DATA FOR THIS TASK:
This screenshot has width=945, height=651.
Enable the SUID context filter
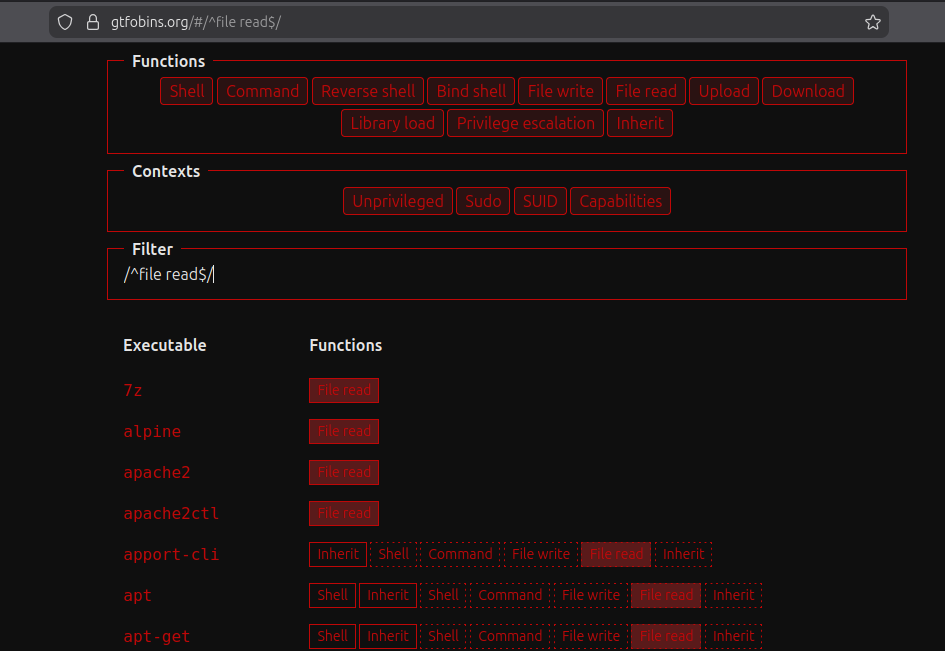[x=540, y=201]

--

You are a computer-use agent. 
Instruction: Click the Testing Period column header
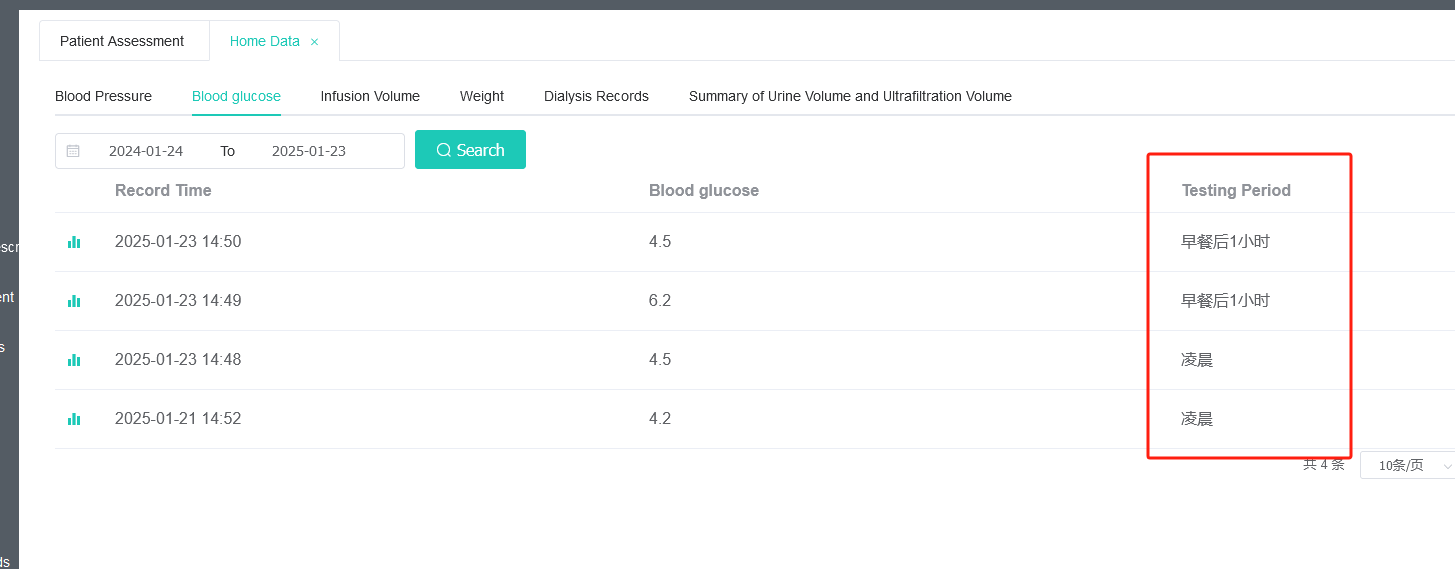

--

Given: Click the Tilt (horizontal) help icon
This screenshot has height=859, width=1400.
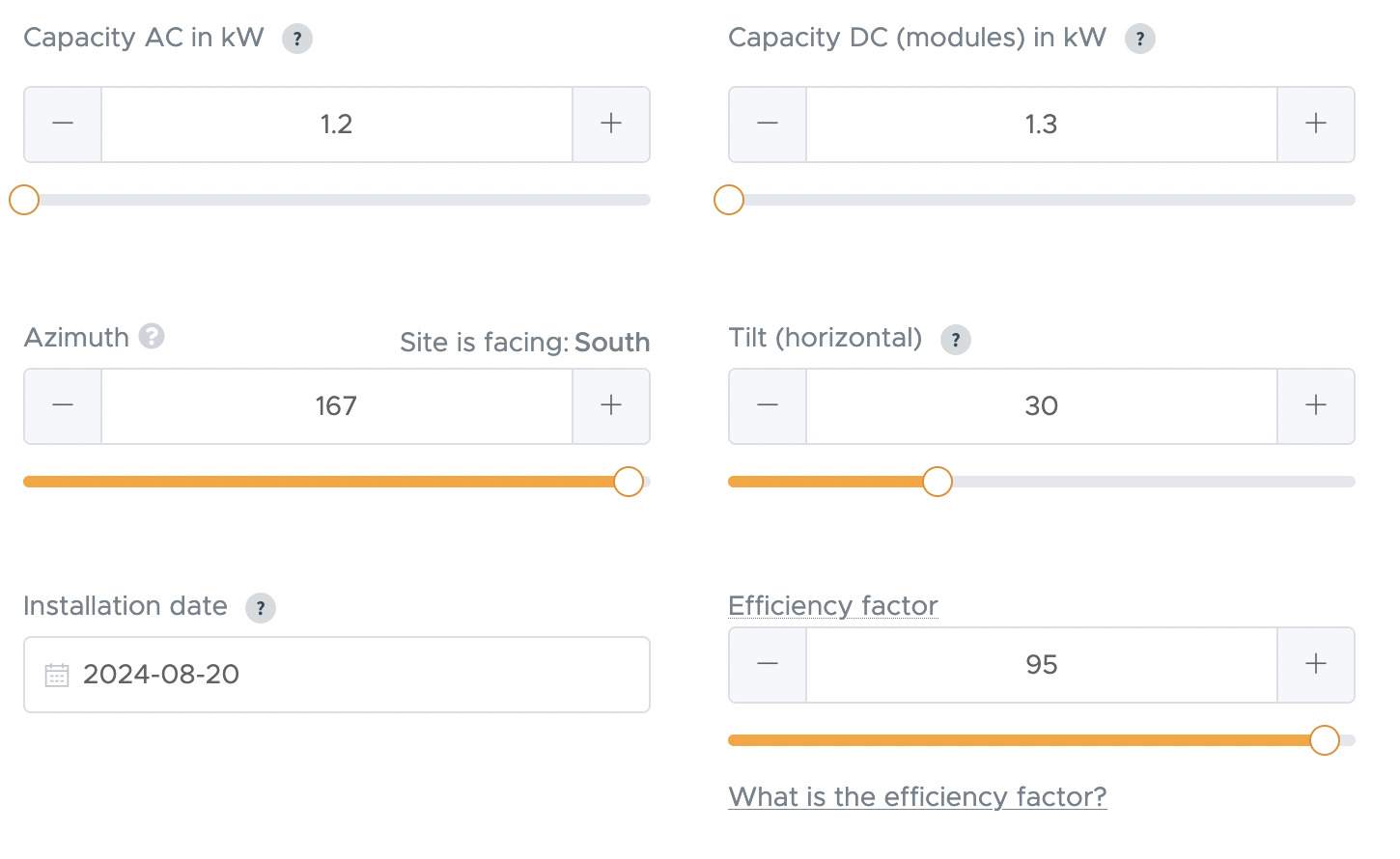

WHAT YOU SHOULD DO:
Here the job is to set down exactly the lines of the material above that fall between the one with "You are a computer-use agent." and the one with "Instruction: Click the", inclusive, and nothing beyond them.

RESPONSE TO THE TASK:
You are a computer-use agent. 
Instruction: Click the Testing Period column header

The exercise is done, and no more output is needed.